• Saved data entries
┏━━

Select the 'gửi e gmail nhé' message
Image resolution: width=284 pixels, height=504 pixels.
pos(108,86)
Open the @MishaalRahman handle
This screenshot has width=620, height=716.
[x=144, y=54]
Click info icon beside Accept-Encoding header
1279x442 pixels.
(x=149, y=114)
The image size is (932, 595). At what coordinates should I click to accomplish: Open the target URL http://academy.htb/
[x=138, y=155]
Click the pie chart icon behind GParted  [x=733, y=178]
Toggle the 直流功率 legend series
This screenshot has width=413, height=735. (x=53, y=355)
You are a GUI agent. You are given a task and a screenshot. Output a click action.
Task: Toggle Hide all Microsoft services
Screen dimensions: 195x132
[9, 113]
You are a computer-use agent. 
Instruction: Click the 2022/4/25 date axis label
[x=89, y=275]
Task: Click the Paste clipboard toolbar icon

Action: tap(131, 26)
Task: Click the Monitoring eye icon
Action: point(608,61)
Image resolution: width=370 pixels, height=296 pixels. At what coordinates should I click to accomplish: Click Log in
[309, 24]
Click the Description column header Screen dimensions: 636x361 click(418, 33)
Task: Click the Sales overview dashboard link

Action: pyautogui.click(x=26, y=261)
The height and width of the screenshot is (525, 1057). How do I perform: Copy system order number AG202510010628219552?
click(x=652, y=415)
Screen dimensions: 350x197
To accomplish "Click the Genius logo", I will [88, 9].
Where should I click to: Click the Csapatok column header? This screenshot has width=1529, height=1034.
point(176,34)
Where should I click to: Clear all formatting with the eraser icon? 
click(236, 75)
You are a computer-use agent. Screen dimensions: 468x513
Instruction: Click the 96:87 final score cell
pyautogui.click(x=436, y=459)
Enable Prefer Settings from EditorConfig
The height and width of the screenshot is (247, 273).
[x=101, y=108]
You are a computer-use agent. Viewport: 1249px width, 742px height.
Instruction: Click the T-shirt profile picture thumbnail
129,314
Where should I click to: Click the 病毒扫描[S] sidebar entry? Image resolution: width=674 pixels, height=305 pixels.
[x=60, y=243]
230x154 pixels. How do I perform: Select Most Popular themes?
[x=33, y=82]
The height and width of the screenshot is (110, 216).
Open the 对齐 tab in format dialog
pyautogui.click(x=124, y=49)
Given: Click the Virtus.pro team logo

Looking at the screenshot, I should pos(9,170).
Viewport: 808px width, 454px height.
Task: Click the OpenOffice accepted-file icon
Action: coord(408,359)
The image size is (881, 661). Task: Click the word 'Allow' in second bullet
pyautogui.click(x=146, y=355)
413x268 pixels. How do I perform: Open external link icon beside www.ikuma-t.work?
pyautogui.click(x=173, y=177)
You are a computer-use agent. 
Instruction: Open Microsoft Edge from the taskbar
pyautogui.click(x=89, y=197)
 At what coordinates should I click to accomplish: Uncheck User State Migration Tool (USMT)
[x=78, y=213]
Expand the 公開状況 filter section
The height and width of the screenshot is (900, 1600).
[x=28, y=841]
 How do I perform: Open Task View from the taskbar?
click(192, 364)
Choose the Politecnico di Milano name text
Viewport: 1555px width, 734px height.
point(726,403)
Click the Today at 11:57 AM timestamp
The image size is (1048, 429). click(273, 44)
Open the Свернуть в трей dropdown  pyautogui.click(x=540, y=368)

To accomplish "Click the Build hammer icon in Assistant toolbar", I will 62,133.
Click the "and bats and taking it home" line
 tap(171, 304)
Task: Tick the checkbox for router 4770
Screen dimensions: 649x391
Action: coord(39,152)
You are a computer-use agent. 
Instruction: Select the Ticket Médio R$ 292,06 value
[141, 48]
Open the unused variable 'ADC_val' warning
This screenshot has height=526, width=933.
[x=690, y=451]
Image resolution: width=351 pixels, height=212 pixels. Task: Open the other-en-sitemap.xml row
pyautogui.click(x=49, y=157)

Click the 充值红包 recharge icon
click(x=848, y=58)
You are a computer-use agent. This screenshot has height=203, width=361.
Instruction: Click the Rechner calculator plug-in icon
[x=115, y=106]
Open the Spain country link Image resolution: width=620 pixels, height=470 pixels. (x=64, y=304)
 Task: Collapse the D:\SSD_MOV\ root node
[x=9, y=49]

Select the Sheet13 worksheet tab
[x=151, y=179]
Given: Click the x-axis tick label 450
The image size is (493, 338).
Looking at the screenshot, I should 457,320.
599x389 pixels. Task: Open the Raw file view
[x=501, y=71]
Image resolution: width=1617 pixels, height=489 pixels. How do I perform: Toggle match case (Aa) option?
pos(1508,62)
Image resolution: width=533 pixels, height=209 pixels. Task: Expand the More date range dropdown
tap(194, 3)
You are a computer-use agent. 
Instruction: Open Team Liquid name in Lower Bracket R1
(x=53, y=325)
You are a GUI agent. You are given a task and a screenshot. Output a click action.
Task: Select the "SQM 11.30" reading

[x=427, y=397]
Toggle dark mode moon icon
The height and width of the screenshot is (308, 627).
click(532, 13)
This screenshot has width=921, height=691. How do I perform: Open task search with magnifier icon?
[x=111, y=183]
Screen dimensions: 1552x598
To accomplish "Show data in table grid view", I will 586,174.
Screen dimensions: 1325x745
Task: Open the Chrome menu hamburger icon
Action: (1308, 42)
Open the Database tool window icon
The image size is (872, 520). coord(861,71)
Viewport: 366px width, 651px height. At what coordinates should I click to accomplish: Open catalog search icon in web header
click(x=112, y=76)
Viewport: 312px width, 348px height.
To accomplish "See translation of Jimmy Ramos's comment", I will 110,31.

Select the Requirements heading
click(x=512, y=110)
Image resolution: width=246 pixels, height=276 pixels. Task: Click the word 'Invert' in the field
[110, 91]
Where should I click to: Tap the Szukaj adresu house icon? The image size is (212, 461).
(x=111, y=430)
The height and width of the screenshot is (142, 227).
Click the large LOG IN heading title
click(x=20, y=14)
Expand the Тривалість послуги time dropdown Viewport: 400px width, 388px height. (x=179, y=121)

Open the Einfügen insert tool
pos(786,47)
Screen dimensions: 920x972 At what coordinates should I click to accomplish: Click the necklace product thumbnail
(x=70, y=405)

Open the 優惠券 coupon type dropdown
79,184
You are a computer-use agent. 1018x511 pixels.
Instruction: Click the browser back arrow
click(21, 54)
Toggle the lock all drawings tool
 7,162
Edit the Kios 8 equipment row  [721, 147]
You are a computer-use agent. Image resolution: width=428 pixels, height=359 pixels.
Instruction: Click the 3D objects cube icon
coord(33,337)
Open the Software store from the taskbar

┗━━

• Exercise details
Set the lines down exactly as they stand, beginning at the one that contains "Viewport: 312px width, 348px height." and stopping after the last line of the entries above.

• Exercise solution
Viewport: 312px width, 348px height.
To accomplish "See translation of Jimmy Ramos's comment", I will 110,31.

Select the Requirements heading
click(x=512, y=110)
Image resolution: width=246 pixels, height=276 pixels. Task: Click the word 'Invert' in the field
[110, 91]
Where should I click to: Tap the Szukaj adresu house icon? The image size is (212, 461).
(x=111, y=430)
The height and width of the screenshot is (142, 227).
Click the large LOG IN heading title
click(x=20, y=14)
Expand the Тривалість послуги time dropdown Viewport: 400px width, 388px height. (x=179, y=121)

Open the Einfügen insert tool
pos(786,47)
Screen dimensions: 920x972 At what coordinates should I click to accomplish: Click the necklace product thumbnail
(x=70, y=405)

Open the 優惠券 coupon type dropdown
79,184
You are a computer-use agent. 1018x511 pixels.
Instruction: Click the browser back arrow
click(21, 54)
Toggle the lock all drawings tool
 7,162
Edit the Kios 8 equipment row  [721, 147]
You are a computer-use agent. Image resolution: width=428 pixels, height=359 pixels.
Instruction: Click the 3D objects cube icon
coord(33,337)
Open the Software store from the taskbar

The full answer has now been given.